Monday, September 19, 2011
What Did You Say?
In a couple of weeks, my friend Bruce and I will be presenting at the IACP (International Academy of Collaborative Professionals) Forum in San Francisco on informed consent in the collaborative process. A large part of our presentation centers on what people understand, and how the same word can mean different things to different people. Sometimes the emotions of the speaker or the listener can affect what's heard. Sometimes it's the speaker's or the listener's experience, upbringing, profession, family that affects meaning. How different words mean different things to different people was driven home to me today. I am involved in a collaborative case.

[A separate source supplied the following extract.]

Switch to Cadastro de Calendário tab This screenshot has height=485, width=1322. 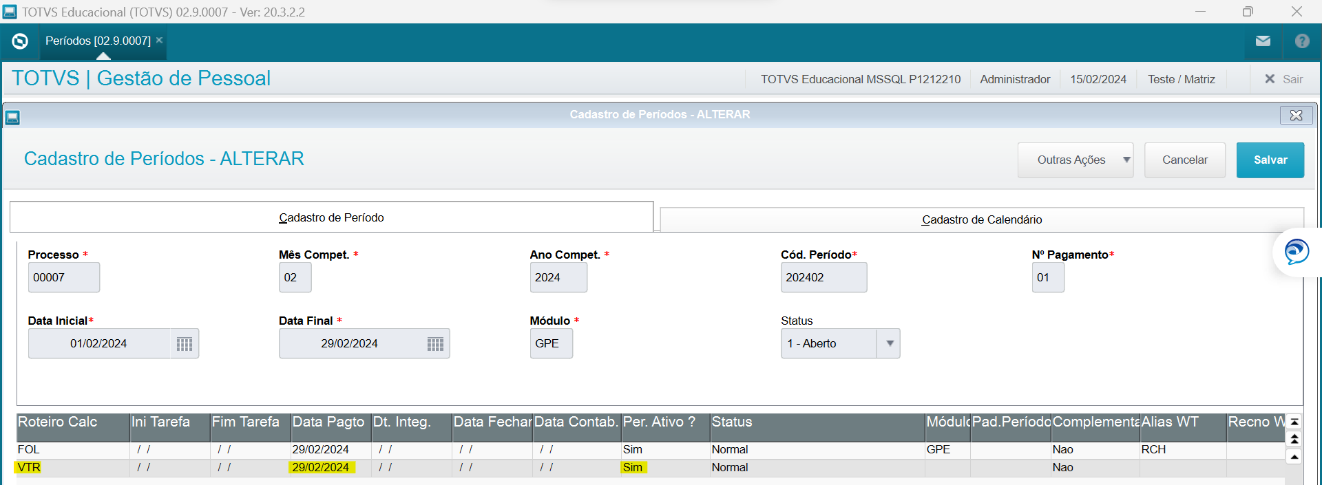pyautogui.click(x=981, y=219)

There are five professionals involved: two lawyers, two coaches/mental health professionals and one financial professional. We had a professional team phone call last week and discussed what we were going to do next. Next thing you know, two of the professionals were doing something the other three didn't think they were supposed to do. Then, two of the remaining three talked and found out they didn't exactly agree on what was supposed to be done either. Short story is that all five of us are talking tomorrow to make sure we're on the same page moving forward. You'd better believe we're going to check and double check that we actually all understand the same thing this time. We will make no assumptions about the meanings of our words, whether we speak them or hear them. The point here is that we have five professionals who communicate for a living, all taking different conclusions from the same conversation. We had no emotional undercurrents to get in the way of our understanding, and yet, look what happened. It just drives home how easy it is for our clients to misinterpret even those things we think we say clearly. Active listening makes sure all of us are on the same page.